◆ Data to examine:
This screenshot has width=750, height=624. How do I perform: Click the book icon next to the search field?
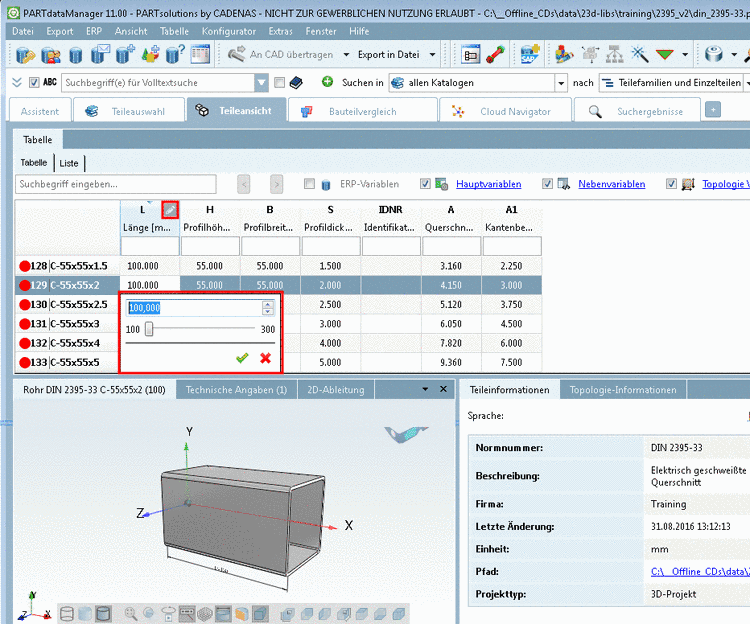tap(296, 82)
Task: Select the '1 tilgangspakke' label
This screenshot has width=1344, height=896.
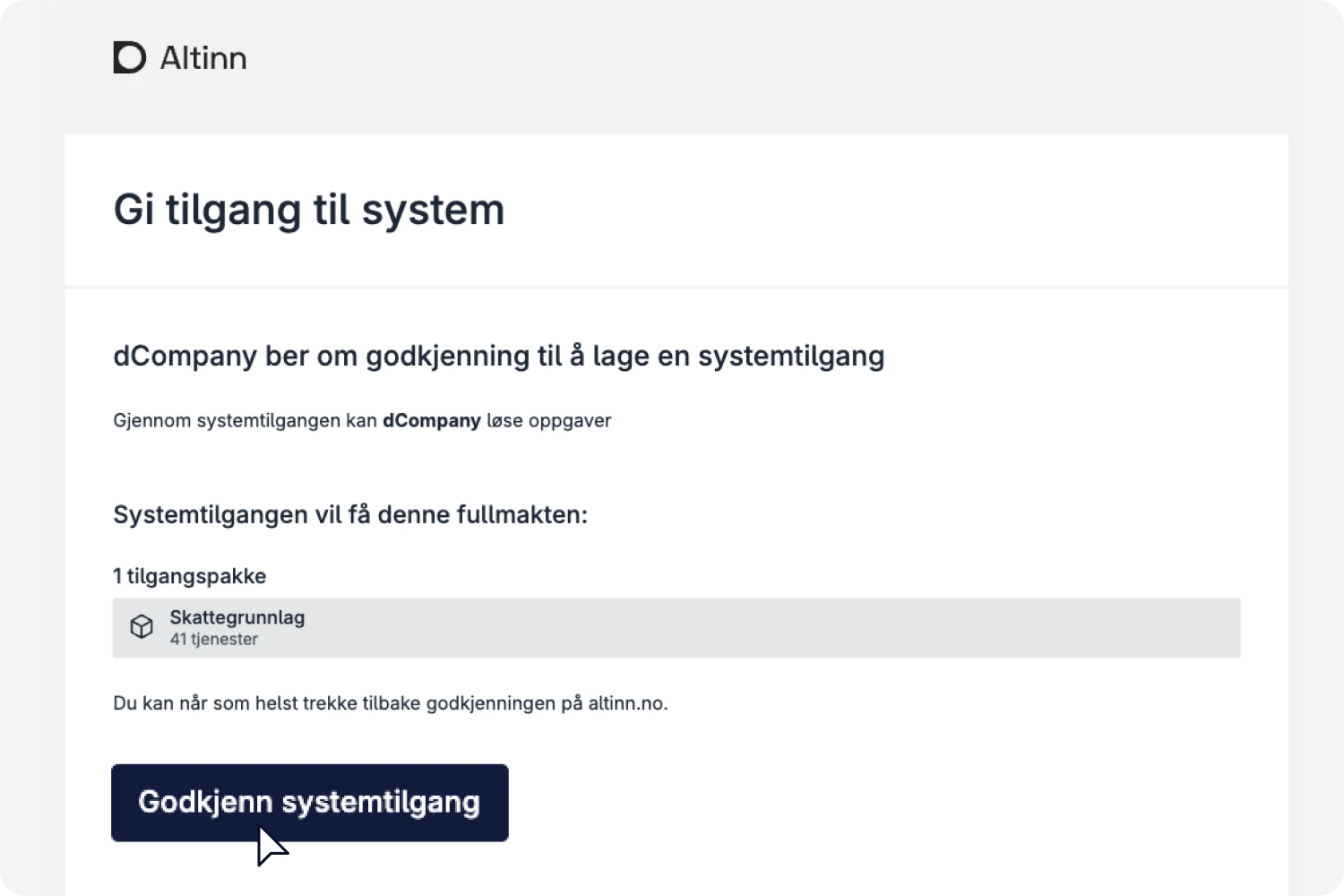Action: (190, 576)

◆ Task instructions: Omit each image and transcribe the remaining records word for word.

◆ Answer space:
This screenshot has width=750, height=624. How do I perform: Click the book icon next to the search field?
tap(296, 82)
Task: Select the '1 tilgangspakke' label
This screenshot has width=1344, height=896.
Action: (190, 576)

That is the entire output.